Deputy Minister of Foreign Affairs
- In office 1991–2004

Member of the People's Assembly
- In office 1977–2004
- Constituency: Sofala Province

Personal details
- Born: 1951 Maciene, Mozambique

= Salomé Moiane =

Mozambican politician

Salomé Milagre Machiuassane Moiane (born 1951) is a Mozambican politician. In 1977 she was one of the first group of women elected to the People's Assembly.

==Biography==
Moiane was born in Maciene in 1951 to parents who lived in Ngonwanine village. Her father, an assimilado, worked in Lourenço Marques for the Portuguese Geographical and Cadastral Service and Moiane was raised by her maternal grandmother until the age of six. She attended a catholic primary school in Chongoene for three years and then spent a year at school in Xipamanine before studying bookkeeping at the Escola Comercial. She also joined the Geographical and Cadastral Service in 1968 and was the first African woman to quality as a map drafting technician.
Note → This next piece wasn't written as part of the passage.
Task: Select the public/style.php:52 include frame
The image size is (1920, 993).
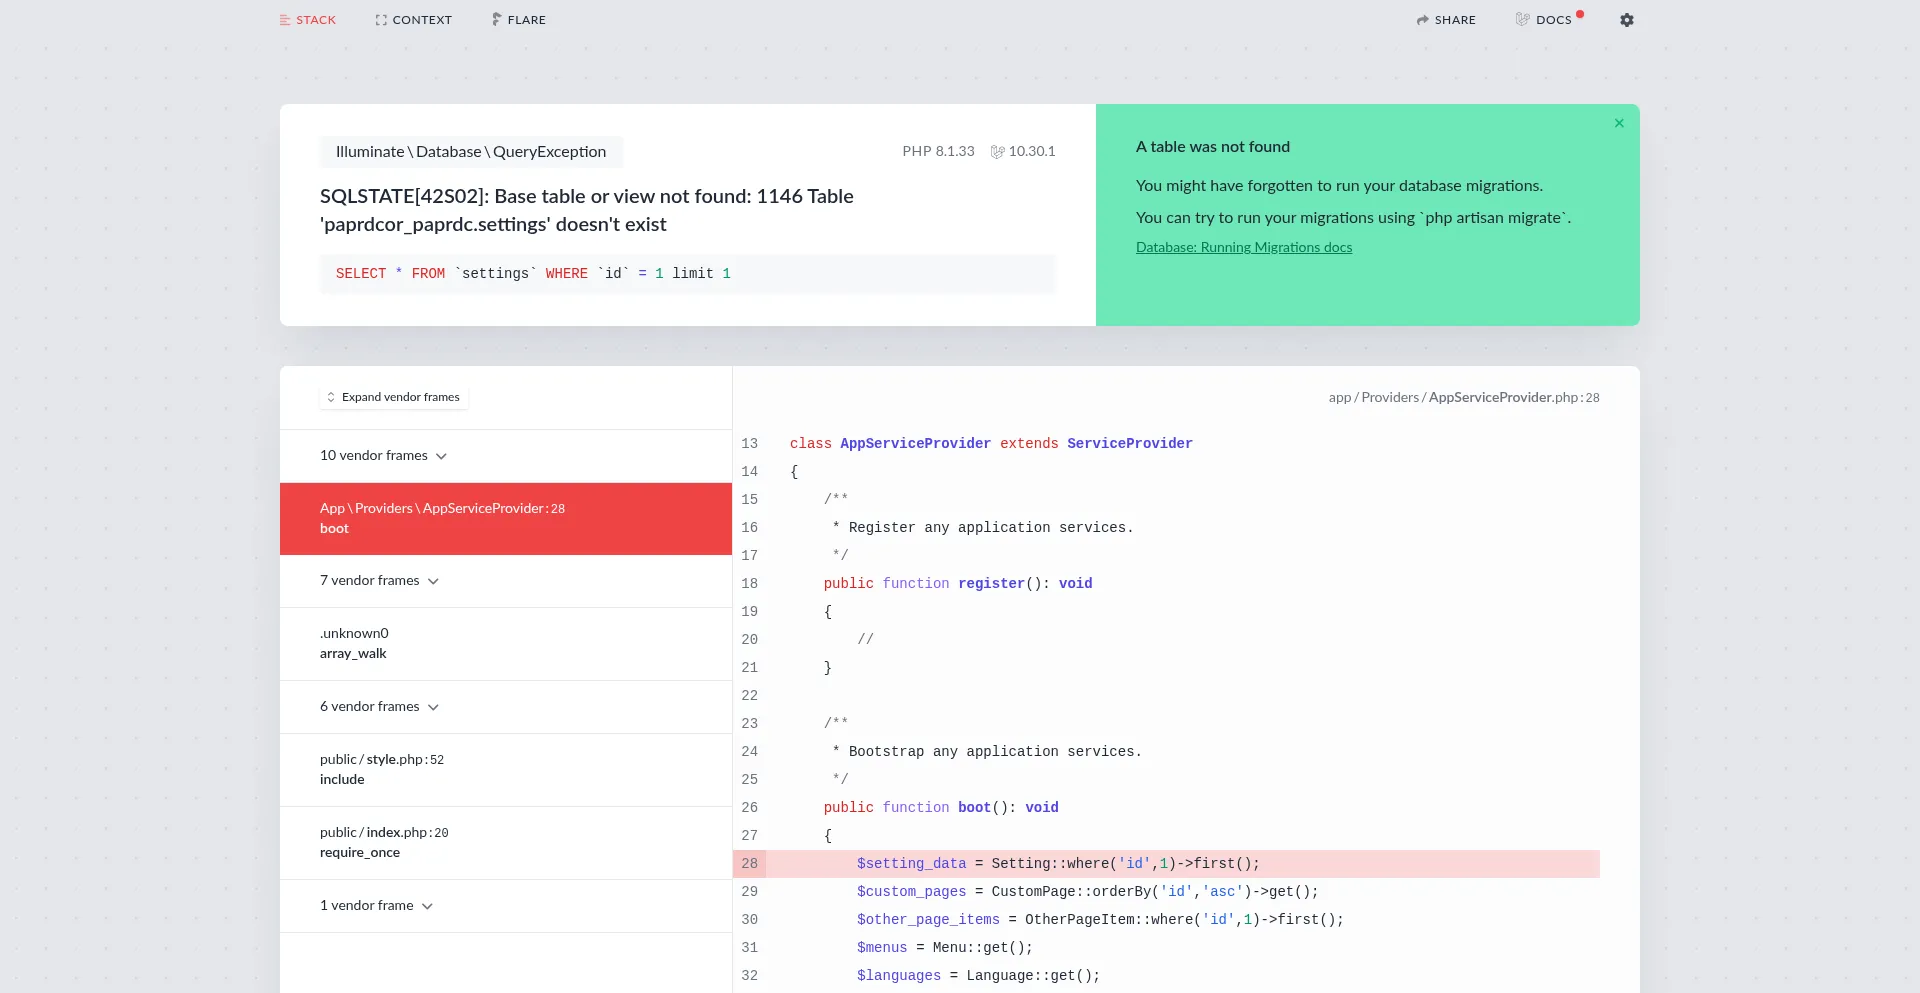Action: click(505, 770)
After marrying in 1971, Moiane and her husband moved to Beira. In 1974 she began working for the railway service. Following independence, she became involved with literacy campaigns. During 1976 she attended the third Organization of Mozambican Women conference. Shortly after the conference president Samora Machel appointed her as its new secretary general, a role she held until 1990. Moiane was subsequently a FRELIMO candidate in the 1977 parliamentary elections, in which she was one of the first group of 27 women elected to the People's Assembly. She was re-elected to the Assembly in 1986 from Sofala Province as a representative of MOBEIRA in Beira. In January 1991 she was appointed Deputy Minister of Foreign Affairs, a role she held until 2004. She was re-elected again in 1994 and 1999, serving in the Assembly until 2004.